*EXTRACT TO READ*.

• • • •

NOTE: I tested this last night by holding an SPL meter while listening to a test CD. A full scale (0 dB) digital signal, passing through my preamp (Oppo HA-1) at 0 dB measures 104 dB SPL at the listening position. The power amp (Adcom 5800) warning lights do not even flicker. The preamp goes up to +6 dB output, which would be 110 dB SPL. That’s pretty close to the theoretical measurement–within 2 dB!

That 2.1 dB of headroom means peak power is 10^(2.1/10) = 1.62 times higher than continuous, making 400 * 1.62 = 648 Watts.

Also we can sanity check the amp’s overall efficiency. The 5800’s peak continuous power draw is rated at 1800 VA (Watts). While delivering 800 W to a pair of speakers, that’s 44% efficient. It’s actually less efficient at lower volumes because it’s biased to run in symmetric class  A up to about 10 Watts output. The max theoretical efficiency of class A is 25%. It draws about 250 W when idle!

Next question: if the Adcom 5800 operates in symmetric class A up to 10 W, how loud can it play these speakers while in class A, before transitioning to class AB?

From above, the speakers play at 86 dB SPL when consuming 1.907 watts. 10 watts is 7.2 dB louder, plus 86 = 93.2 dB SPL. That’s per side, so +3 dB makes 96.2 dB SPL. That’s pretty loud.

Double-check the answer: 400 watts is 16 dB louder than 10, so add 16 dB to 96.2 and you get 112.2 dB. The math checks: same answer as above.

Bits and Dynamic Range

When digital audio came out I wondered how the number of bits per sample correlated to the amplitude of waves. I imagined that the total expressible range was independent of the size of the smallest discernible gradation. Since this appeared to be a trade-off, I wondered how anyone decided what was a good balance.

Later I realized this is a false distinction. First: the number of bits per sample determines the size of the smallest gradation. Second: total expressible range is not a “thing” in the digital domain. Third: if the total range is a pie of arbitrary size, dynamic range is the number of slices. The smaller the slices, the bigger the dynamic range.

Regarding the first: to be more precise, bits per sample determines the size of the smallest amplitude gradation, as a fraction of full scale. Put differently: what % of full scale is the smallest amplitude gradation. But full scale is the amplitude of the analog wave, which is determined after D/A conversion, so it’s simply not part of the digital specification.

Amplitude swings back and forth. Half the bits are used for negative, the other for positive, values. Thus 16 bit audio gives 2^16 = 65,536 amplitudes, which is 32,768 for positive and negative each (actually one of the 65,536 values is zero, which leaves an odd number of values to cover the + and – amplitude swings, making them asymmetric by 1 value, which is a negligible difference). Measuring symmetrically from zero, we have 32,768 amplitudes in either direction. So the finest amplitude gradation is 1/32,768 of full scale in either direction, or 1/65,536 of peak-to-peak. 16-bit slices the amplitude pie into 65,536 equal pieces.

Here’s another way to think about this: the first bit gives you 2 values and each additional bit doubles the number of values. Amplitude is measured as voltage, and doubling the voltage is 6 dB. So each bit gives 6 dB of range, and 16 bits gives 96 dB of range. But this emphasizes the total range of amplitude, which can be misleading because what we’re really talking about is the size of the finest gradation.

• • • •

*GIVEN RECORDS*.
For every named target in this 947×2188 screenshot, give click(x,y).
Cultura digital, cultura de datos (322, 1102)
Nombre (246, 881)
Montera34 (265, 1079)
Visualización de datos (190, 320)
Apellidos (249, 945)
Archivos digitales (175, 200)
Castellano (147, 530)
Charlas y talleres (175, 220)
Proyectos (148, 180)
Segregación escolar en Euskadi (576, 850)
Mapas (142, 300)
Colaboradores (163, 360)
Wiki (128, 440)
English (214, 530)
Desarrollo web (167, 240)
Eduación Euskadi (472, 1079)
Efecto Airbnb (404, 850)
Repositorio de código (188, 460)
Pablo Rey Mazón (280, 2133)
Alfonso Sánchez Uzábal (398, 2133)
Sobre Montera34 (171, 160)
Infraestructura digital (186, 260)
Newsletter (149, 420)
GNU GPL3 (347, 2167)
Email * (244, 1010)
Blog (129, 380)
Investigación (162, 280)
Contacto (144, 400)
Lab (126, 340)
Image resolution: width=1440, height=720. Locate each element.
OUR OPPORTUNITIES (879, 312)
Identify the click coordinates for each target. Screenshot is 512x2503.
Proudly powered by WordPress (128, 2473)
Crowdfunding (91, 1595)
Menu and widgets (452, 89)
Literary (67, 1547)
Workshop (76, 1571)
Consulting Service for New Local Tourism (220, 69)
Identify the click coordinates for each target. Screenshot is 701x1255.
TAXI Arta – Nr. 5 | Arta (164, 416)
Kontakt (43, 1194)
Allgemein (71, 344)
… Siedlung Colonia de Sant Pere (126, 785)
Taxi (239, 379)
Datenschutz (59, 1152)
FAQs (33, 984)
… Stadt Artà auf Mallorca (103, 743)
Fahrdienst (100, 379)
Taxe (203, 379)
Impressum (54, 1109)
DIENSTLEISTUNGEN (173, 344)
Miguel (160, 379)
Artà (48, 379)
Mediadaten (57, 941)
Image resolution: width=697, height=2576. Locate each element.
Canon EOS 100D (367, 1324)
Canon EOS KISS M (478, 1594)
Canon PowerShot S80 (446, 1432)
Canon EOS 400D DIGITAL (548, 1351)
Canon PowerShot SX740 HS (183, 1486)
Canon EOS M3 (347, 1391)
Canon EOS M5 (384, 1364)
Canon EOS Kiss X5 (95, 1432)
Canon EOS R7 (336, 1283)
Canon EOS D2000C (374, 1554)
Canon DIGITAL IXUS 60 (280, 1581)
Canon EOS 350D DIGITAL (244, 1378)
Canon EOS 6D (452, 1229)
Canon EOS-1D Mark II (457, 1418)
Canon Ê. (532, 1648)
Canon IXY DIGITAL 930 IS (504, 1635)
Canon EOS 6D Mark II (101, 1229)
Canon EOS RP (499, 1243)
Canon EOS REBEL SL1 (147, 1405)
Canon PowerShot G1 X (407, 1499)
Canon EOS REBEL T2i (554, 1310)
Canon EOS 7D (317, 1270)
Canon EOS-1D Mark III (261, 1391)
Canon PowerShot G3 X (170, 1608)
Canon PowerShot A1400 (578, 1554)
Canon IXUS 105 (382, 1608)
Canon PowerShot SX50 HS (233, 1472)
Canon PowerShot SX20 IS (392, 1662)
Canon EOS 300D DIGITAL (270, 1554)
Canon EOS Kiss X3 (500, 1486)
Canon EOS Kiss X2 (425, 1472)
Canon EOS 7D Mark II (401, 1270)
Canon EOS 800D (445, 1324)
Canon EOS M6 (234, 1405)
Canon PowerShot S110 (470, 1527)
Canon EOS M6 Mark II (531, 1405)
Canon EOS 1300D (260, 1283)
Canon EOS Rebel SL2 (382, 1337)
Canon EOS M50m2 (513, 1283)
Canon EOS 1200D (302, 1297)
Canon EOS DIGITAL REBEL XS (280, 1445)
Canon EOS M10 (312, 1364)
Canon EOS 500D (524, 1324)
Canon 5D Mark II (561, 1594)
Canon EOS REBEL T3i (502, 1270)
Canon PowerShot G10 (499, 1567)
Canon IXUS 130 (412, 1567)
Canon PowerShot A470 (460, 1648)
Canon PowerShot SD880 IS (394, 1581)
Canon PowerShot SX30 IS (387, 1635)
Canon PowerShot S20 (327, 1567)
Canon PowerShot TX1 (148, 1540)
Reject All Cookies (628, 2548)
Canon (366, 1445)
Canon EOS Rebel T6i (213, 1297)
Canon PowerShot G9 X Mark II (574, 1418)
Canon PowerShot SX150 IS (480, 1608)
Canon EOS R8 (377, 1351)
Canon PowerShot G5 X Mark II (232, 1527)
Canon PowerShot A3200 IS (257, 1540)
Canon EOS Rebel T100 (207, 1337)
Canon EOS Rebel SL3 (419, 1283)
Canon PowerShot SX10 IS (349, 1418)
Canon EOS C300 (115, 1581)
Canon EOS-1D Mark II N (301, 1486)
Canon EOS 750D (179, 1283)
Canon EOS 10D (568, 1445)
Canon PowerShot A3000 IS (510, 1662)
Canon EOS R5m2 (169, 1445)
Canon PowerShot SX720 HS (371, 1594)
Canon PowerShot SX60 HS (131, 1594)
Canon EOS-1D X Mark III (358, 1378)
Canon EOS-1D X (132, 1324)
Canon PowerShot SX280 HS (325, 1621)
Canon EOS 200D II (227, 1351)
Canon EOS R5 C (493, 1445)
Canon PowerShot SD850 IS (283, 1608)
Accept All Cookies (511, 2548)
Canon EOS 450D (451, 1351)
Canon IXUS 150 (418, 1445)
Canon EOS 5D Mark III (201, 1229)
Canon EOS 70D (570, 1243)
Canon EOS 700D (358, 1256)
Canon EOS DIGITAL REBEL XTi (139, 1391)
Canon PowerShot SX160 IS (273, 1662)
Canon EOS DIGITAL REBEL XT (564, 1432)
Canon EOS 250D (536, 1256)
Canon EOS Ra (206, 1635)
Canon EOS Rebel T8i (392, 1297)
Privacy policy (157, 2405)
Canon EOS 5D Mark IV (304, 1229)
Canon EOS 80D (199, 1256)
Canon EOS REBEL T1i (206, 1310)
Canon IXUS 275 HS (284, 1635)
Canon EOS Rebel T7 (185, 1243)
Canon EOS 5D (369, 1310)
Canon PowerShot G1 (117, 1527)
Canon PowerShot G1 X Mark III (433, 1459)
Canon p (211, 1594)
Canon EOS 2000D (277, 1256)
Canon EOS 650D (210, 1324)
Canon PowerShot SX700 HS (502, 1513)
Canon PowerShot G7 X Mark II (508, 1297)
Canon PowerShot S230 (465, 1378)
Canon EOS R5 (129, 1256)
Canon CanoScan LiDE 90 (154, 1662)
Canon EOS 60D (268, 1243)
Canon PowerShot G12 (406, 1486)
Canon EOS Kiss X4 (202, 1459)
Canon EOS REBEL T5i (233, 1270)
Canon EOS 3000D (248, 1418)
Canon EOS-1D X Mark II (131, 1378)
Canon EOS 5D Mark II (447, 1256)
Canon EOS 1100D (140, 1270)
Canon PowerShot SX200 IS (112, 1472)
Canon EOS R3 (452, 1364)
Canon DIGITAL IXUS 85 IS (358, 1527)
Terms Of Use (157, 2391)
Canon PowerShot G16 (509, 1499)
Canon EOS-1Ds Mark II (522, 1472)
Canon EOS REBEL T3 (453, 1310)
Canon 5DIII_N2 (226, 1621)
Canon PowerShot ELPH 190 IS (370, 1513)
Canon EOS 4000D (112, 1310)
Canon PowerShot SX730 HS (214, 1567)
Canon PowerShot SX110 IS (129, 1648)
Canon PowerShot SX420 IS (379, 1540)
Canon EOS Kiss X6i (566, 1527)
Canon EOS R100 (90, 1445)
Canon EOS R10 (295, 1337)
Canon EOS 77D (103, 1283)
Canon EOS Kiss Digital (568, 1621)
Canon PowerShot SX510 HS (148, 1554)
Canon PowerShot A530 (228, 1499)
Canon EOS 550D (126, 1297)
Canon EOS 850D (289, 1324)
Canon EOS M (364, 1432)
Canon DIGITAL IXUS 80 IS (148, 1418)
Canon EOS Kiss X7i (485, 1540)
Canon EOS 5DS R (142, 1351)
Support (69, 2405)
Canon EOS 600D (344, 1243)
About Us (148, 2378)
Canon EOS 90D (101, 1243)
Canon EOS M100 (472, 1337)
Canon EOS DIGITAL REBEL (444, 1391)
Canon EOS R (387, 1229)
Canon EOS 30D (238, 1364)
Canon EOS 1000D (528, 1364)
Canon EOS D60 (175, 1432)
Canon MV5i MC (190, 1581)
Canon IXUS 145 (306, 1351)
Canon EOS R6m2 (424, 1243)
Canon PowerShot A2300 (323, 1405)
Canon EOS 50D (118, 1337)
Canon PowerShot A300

• • • •

*WHAT YOU NEED TO DO*.
A - According to the audio text, about how much power does the Adcom 5800 draw when idle?
B - List the numbered points that the audio text gives after the sentence "Later I realized this is a false distinction."
Rely solely on the audio text when answering.

*TASK ANSWERS*.
A - About 250 W.

B -
- The number of bits per sample determines the size of the smallest gradation.
- Total expressible range is not a "thing" in the digital domain.
- If the total range is a pie of arbitrary size, dynamic range is the number of slices, so the smaller the slices, the bigger the dynamic range.